I will start by saying this: Malcolm Gladwell has done it again!
The book is simply a must-read.
It offers some unique insight into how “geniuses” are made (that’s right, not born), how they rise to success, and that being very smart is simply not enough get one fame and fortune.
The book’s main idea, in fact, is quite intuitive: “People don’t rise from nothing.” There is always someone or something that has helped them on the way up–be it a supportive parent or a coach, life circumstances, or lucky coincidences.
The notion that the best and the brightest make it to the top because of the extra effort and determination that they put into their goals, is an illusion, Malcolm Gladwell claims. Rather, opportunity plays a much bigger role in success than we often want to admit.

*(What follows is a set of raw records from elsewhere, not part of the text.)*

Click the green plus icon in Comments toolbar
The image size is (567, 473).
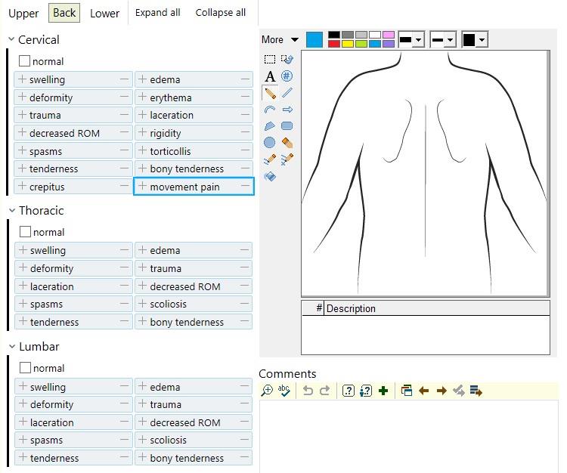(383, 391)
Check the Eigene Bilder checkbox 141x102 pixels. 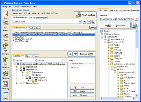[24, 67]
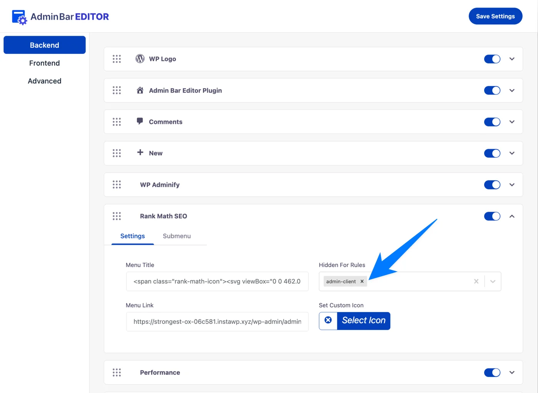This screenshot has height=393, width=538.
Task: Click inside the Menu Link field
Action: pos(217,322)
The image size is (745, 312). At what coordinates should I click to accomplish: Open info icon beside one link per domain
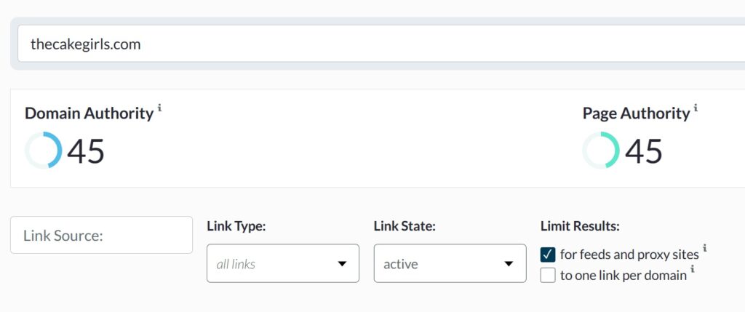point(693,269)
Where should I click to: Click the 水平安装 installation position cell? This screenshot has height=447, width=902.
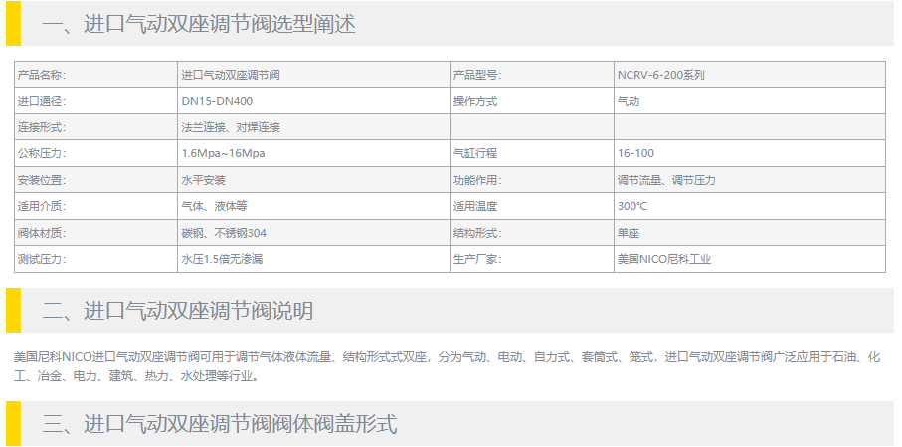[x=203, y=180]
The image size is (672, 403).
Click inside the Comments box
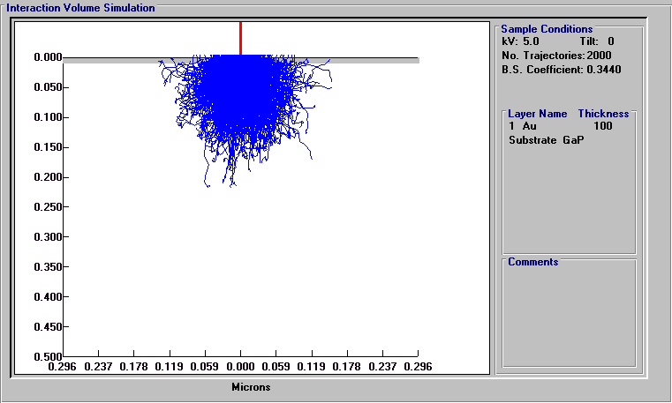pyautogui.click(x=569, y=317)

The book further goes on to explore this idea by providing numerous examples. For instance, that the month we are born in can influence our career and lives– especially when it comes to playing professional sports.
Of course, not everything is pure chance and opportunity. We do need to have the talent. We need to be not only good at what we do–we need to be very very good. We must work harder, we need to practice more, to become experts.
In fact, this is where the much-famed “magic” number of 10,000 comes into play– in order to become better than the rest at what we do, we need to have practiced for at least 10,000 hours (roughly equal to 9 years of work).
Prodigies are not simply born exceptional, they are made exceptional, the book claims. How? With lots and lots of practice.
Of course, in order for anyone to be able to do this, there are few “pre-requisites.” You must be born in a family that encourages your development. You need to not be poor, since having a second job or being raised in a family that struggles financially may mean that your talents will be neglected at the price of survival. In other words–you need to grow up in a bubbled environment–one that will allow you to focus on your talent and practice…for 10,000 hours (The Beatles and Bill Gates are the perfect examples of this, by the way).
Another interesting idea in the book is that being very very smart, i.e. having a very high IQ, does not guarantee that one day we may win the Nobel Prize. High IQ is needed to win the recognition but not necessarily very high IQ.
That is, “intelligence has a threshold.” intellect matters only up to a point. Beyond it, other things come into play–things that determine who, among two equally intelligent people, will earn a Nobel Prize and who may go through life unnoticed and their talents–unrecognized. And the 2 main determinants are: our environment and our opportunities.
While opportunities in life are crucial to success, there is something else that matters a greater deal–a personality trait of sorts. Malcolm Gladwell calls it a “practical intelligence.”  It means to know “what to say to whom, when to say it and how to say it for maximum effect.” As it can be inferred, it is a priceless skill to have.
The good news is that it can be developed. But the bad news is that it’s not that easy–in fact, it takes time, support and encouragement from one’s family, from a very young age. In other words, we need to have been exposed to a so-called “concerned cultivation” parenting style–one that will foster our talents and skills early on. A little encouragement does go a long way, it seems.
Overall, the book doesn’t disappoint. The main notion that success is not achieved in isolation is intuitively true. As the author notes, “no one–not rock stars, not professional athletes, not software billionaires, and not even geniuses–ever makes it alone.”
Success is a function of persistence and doggedness, and the willingness to work harder than the rest. It is not the brightest that make it to the top. It is not simply a sum of all our choices.
It’s also a gift to be able to spot the opportunities that are presented to us and to seize them. Because most often, all we need to reach our stars is to simply be given the chance to do so. Then, our personality, talents and skills will prove if we have what it takes to stay at the top.
And let’s not forget–we need a bit of luck too.
. . .
The term itself is coined by Prof. Robert Sternberg in his Triarchic Theory of Intelligence. The theory claims that we each posses 3 types of intelligence–analytical, creative and practical. Of the three, practical is one of the greatest significance to our success–it determines how well we can adapt and shape our environment.